**Text excerpt:**
□ □ □

The one novel of Goodis's that Gifford would recommend wholeheartedly is Nightfall (1947); his favorite. Again from O'Brien: "During the Hollywood years, Goodis lived in the L.A. home of a lawyer friend … renting not a room but a tiny uncomfortable sofa for $4 a week. At a time when, as a movie writer, he could have lived well, Goodis apparently refused to spend money on anything. Not out of miserliness but from a sheer perversity, which also led him to drive the same dented Chrysler convertible virtually his whole adult life; a car so miserable that his friends refused to be seen in it. His clothing, as his [lawyer friend] recounts was equally grotesque: 'He wore my old suits and—when they were worn out—he had them dyed blue. Apparently, his whole wardrobe was blue. One day he invited me to eat at the Warner commissary, Dan Duryea was there, and Dave was wearing one of my white suits, which was all yellowed and stained. Duryea asked him where he had dug up the suit and David replied coldly that he had bought it at Gordon's, one of the best tailors in Philadelphia. When Duryea remarked that the suit wasn't even ironed, David gave him a pitying glance and explained that that was how it was meant to be worn. He also had an old bathrobe of mine. He went out at night in it. When he wore it, he pretended to be a white Russian, an exiled prince of the blood.' Goodis would borrow labels from his friend's finest clothes and laboriously sew them into his own wretched hand-me-downs, all for the peculiar pleasure of stopping people short when they criticized his clothing."

□ □ □

**Dataset content:**

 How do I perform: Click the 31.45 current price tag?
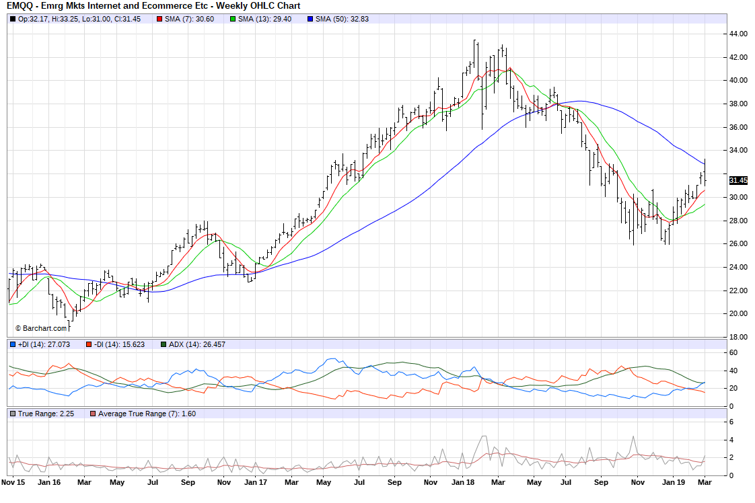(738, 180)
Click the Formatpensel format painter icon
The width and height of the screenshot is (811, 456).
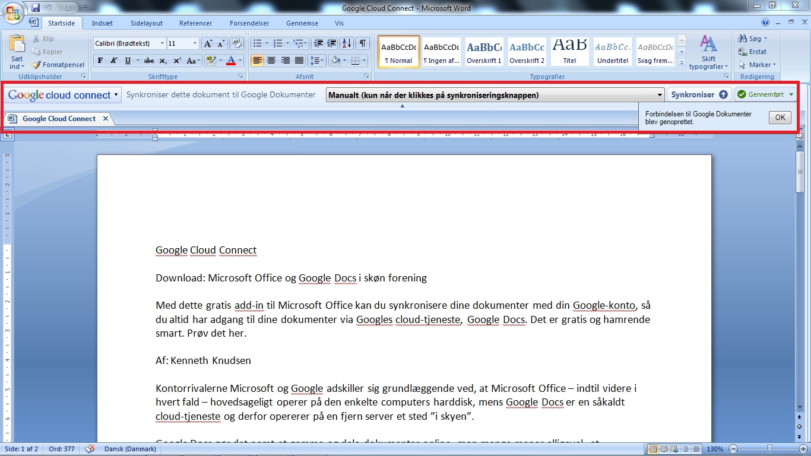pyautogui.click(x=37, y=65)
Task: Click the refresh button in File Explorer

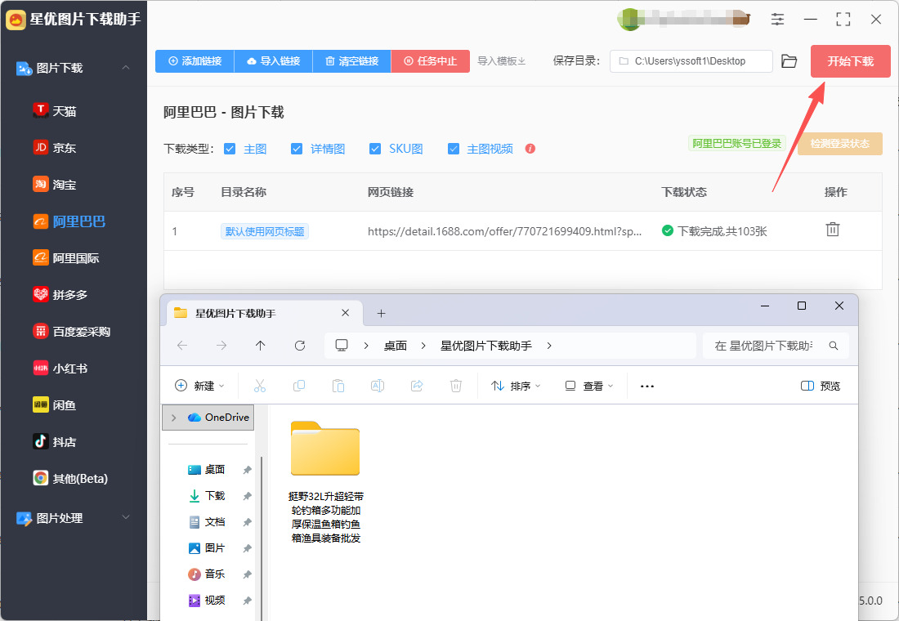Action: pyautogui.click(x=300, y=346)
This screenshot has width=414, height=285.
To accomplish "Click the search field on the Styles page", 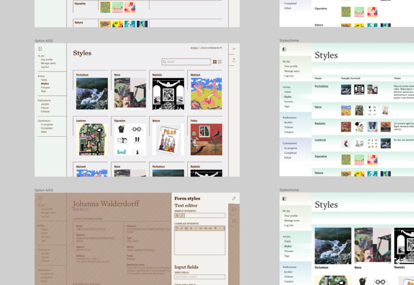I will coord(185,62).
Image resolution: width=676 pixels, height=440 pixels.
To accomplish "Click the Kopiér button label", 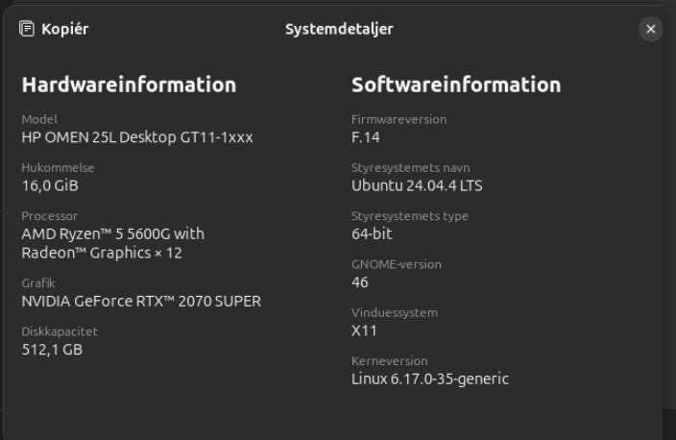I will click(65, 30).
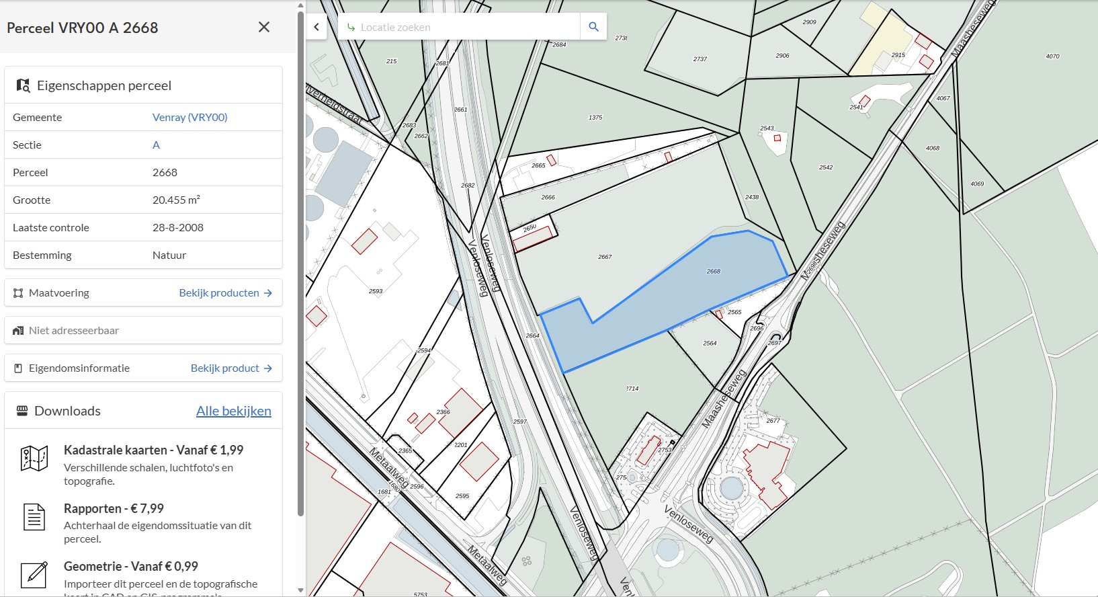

□ □ □

Name every person the passage about Goodis identifies by name.

**Exercise solution:** Goodis (also called Dave and David), Gifford, O'Brien, Dan Duryea